All the data should be transcribed exactly, with every line kept.
*** Opening of Listed entries ***
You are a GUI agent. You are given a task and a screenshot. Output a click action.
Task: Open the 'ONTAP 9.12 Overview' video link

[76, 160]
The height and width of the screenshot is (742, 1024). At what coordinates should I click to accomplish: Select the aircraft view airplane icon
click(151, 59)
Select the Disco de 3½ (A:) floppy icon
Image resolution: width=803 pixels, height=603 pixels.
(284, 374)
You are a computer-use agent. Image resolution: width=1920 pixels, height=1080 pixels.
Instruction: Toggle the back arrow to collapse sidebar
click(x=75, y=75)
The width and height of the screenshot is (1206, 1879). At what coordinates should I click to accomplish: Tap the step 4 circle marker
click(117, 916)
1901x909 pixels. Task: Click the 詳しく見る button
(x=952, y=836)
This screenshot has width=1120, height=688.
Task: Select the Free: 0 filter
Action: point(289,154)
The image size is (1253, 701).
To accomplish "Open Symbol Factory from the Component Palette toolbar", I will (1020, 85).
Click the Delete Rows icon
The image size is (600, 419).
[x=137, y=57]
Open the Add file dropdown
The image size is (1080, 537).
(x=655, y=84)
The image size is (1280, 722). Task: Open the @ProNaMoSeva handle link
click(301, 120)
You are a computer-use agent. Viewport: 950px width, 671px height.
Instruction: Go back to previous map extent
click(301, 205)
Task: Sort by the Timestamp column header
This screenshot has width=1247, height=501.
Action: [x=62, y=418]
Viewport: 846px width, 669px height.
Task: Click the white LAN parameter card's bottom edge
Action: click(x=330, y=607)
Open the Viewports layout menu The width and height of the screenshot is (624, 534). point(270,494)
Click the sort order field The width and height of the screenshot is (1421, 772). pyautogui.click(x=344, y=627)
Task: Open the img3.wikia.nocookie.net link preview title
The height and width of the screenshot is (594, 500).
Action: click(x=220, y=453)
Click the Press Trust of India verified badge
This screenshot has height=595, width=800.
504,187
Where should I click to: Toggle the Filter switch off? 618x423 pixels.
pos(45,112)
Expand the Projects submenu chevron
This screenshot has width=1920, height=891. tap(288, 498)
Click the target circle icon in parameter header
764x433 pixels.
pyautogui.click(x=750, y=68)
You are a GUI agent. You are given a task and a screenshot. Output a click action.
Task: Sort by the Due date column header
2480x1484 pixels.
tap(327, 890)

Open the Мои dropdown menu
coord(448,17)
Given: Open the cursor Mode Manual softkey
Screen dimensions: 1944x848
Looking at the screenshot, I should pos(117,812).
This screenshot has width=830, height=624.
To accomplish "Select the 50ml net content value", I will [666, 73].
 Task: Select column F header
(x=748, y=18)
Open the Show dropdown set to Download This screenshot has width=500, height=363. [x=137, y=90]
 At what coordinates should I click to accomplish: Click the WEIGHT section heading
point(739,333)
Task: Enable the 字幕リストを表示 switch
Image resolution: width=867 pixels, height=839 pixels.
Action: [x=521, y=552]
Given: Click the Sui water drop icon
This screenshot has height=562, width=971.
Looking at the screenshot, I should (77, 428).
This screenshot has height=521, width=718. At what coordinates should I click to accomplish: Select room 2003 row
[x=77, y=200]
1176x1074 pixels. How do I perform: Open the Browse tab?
*** Close of Listed entries ***
** Answer to the exercise **
You are a GUI agent. You are given a task and a screenshot. Output a click action.
Task: Open the 'ONTAP 9.12 Overview' video link

[76, 160]
The height and width of the screenshot is (742, 1024). At what coordinates should I click to accomplish: Select the aircraft view airplane icon
click(151, 59)
Select the Disco de 3½ (A:) floppy icon
Image resolution: width=803 pixels, height=603 pixels.
(284, 374)
You are a computer-use agent. Image resolution: width=1920 pixels, height=1080 pixels.
Instruction: Toggle the back arrow to collapse sidebar
click(x=75, y=75)
The width and height of the screenshot is (1206, 1879). At what coordinates should I click to accomplish: Tap the step 4 circle marker
click(117, 916)
1901x909 pixels. Task: Click the 詳しく見る button
(x=952, y=836)
This screenshot has width=1120, height=688.
Task: Select the Free: 0 filter
Action: point(289,154)
The image size is (1253, 701).
To accomplish "Open Symbol Factory from the Component Palette toolbar", I will (1020, 85).
Click the Delete Rows icon
The image size is (600, 419).
[x=137, y=57]
Open the Add file dropdown
The image size is (1080, 537).
(x=655, y=84)
The image size is (1280, 722). Task: Open the @ProNaMoSeva handle link
click(301, 120)
You are a computer-use agent. Viewport: 950px width, 671px height.
Instruction: Go back to previous map extent
click(301, 205)
Task: Sort by the Timestamp column header
This screenshot has width=1247, height=501.
Action: [x=62, y=418]
Viewport: 846px width, 669px height.
Task: Click the white LAN parameter card's bottom edge
Action: click(x=330, y=607)
Open the Viewports layout menu The width and height of the screenshot is (624, 534). point(270,494)
Click the sort order field The width and height of the screenshot is (1421, 772). pyautogui.click(x=344, y=627)
Task: Open the img3.wikia.nocookie.net link preview title
The height and width of the screenshot is (594, 500).
Action: click(x=220, y=453)
Click the Press Trust of India verified badge
This screenshot has height=595, width=800.
504,187
Where should I click to: Toggle the Filter switch off? 618x423 pixels.
pos(45,112)
Expand the Projects submenu chevron
This screenshot has width=1920, height=891. tap(288, 498)
Click the target circle icon in parameter header
764x433 pixels.
pyautogui.click(x=750, y=68)
You are a GUI agent. You are given a task and a screenshot. Output a click action.
Task: Sort by the Due date column header
2480x1484 pixels.
tap(327, 890)

Open the Мои dropdown menu
coord(448,17)
Given: Open the cursor Mode Manual softkey
Screen dimensions: 1944x848
Looking at the screenshot, I should pos(117,812).
This screenshot has width=830, height=624.
To accomplish "Select the 50ml net content value", I will [666, 73].
 Task: Select column F header
(x=748, y=18)
Open the Show dropdown set to Download This screenshot has width=500, height=363. [x=137, y=90]
 At what coordinates should I click to accomplish: Click the WEIGHT section heading
point(739,333)
Task: Enable the 字幕リストを表示 switch
Image resolution: width=867 pixels, height=839 pixels.
Action: [x=521, y=552]
Given: Click the Sui water drop icon
This screenshot has height=562, width=971.
Looking at the screenshot, I should (77, 428).
This screenshot has height=521, width=718. At what coordinates should I click to accomplish: Select room 2003 row
[x=77, y=200]
1176x1074 pixels. How do I perform: Open the Browse tab?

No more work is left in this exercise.